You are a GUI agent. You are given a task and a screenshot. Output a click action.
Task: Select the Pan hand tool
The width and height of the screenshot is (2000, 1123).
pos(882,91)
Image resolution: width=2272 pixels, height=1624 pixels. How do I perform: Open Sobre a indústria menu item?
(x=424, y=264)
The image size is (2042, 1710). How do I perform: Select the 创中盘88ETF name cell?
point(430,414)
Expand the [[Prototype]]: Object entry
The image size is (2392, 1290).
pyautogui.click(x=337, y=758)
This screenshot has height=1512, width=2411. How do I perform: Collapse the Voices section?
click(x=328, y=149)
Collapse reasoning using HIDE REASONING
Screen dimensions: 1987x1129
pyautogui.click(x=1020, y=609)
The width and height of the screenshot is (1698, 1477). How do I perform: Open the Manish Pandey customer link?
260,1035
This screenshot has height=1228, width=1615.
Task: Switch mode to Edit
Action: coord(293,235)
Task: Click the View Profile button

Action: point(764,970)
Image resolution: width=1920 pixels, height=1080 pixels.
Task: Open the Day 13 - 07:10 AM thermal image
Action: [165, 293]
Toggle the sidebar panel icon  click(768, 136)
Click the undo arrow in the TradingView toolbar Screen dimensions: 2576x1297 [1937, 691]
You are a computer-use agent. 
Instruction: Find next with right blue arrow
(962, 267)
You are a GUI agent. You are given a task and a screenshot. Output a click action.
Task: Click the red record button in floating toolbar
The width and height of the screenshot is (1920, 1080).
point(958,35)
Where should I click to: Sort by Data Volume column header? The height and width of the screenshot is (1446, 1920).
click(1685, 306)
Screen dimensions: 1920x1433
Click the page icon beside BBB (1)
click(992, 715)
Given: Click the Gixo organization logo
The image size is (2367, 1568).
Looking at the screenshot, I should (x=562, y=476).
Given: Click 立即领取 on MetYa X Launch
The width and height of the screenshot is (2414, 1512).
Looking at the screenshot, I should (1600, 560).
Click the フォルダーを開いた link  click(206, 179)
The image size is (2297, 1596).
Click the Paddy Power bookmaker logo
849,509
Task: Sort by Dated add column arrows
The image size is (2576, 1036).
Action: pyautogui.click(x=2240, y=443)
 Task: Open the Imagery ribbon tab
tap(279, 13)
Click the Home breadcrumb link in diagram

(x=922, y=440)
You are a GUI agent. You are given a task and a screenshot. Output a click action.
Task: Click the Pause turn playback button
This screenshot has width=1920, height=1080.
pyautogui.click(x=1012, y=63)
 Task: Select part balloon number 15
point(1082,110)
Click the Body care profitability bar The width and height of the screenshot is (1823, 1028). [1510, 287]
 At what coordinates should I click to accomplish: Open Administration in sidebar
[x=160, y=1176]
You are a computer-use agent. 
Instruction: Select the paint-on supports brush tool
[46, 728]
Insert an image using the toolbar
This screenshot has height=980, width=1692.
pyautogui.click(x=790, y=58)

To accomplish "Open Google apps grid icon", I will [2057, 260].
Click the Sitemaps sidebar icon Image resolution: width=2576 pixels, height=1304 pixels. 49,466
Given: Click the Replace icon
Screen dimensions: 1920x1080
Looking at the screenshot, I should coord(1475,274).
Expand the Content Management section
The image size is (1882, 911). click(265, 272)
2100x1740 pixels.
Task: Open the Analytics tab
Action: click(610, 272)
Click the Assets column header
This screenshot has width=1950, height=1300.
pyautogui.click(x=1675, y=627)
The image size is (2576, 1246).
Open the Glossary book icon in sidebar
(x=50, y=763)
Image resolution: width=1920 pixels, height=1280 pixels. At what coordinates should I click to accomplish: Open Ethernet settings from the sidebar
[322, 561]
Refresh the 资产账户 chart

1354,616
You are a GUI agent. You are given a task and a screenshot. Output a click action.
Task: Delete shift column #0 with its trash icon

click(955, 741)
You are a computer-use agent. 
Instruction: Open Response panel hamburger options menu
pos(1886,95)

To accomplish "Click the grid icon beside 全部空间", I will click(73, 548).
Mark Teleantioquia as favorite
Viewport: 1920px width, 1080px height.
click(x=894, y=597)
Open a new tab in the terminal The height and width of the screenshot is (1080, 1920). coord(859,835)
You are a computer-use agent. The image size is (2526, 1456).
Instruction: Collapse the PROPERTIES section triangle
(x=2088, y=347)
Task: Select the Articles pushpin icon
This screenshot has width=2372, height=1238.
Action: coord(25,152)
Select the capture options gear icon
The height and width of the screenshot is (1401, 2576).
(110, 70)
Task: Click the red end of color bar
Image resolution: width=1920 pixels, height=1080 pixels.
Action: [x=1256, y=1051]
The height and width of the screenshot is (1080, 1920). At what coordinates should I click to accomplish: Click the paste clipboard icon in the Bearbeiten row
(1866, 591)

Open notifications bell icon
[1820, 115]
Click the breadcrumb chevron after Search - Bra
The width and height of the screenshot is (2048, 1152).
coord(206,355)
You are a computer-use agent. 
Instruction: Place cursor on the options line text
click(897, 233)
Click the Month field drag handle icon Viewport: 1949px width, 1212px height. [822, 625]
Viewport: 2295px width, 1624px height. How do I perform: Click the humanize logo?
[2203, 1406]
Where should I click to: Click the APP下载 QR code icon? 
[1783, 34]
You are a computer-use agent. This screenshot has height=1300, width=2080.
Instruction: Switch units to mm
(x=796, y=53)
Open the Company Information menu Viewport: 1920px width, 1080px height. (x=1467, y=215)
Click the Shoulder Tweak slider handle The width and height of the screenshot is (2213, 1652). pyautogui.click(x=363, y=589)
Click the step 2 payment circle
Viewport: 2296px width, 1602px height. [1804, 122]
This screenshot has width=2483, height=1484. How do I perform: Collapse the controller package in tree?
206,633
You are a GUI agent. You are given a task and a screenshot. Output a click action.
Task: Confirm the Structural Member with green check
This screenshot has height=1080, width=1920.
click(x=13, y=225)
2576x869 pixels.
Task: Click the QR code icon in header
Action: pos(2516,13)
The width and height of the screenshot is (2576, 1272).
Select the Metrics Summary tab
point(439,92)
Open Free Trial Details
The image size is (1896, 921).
----
=== EXERCISE AIM ===
Go to the line with "The image size is (2576, 1036)." in the entries above and repeat every line from there through the line with "Click the Body", exactly and with no other text.

=== RESPONSE AREA ===
The image size is (2576, 1036).
Action: pyautogui.click(x=2240, y=443)
 Task: Open the Imagery ribbon tab
tap(279, 13)
Click the Home breadcrumb link in diagram

(x=922, y=440)
You are a GUI agent. You are given a task and a screenshot. Output a click action.
Task: Click the Pause turn playback button
This screenshot has width=1920, height=1080.
pyautogui.click(x=1012, y=63)
 Task: Select part balloon number 15
point(1082,110)
Click the Body care profitability bar The width and height of the screenshot is (1823, 1028). [1510, 287]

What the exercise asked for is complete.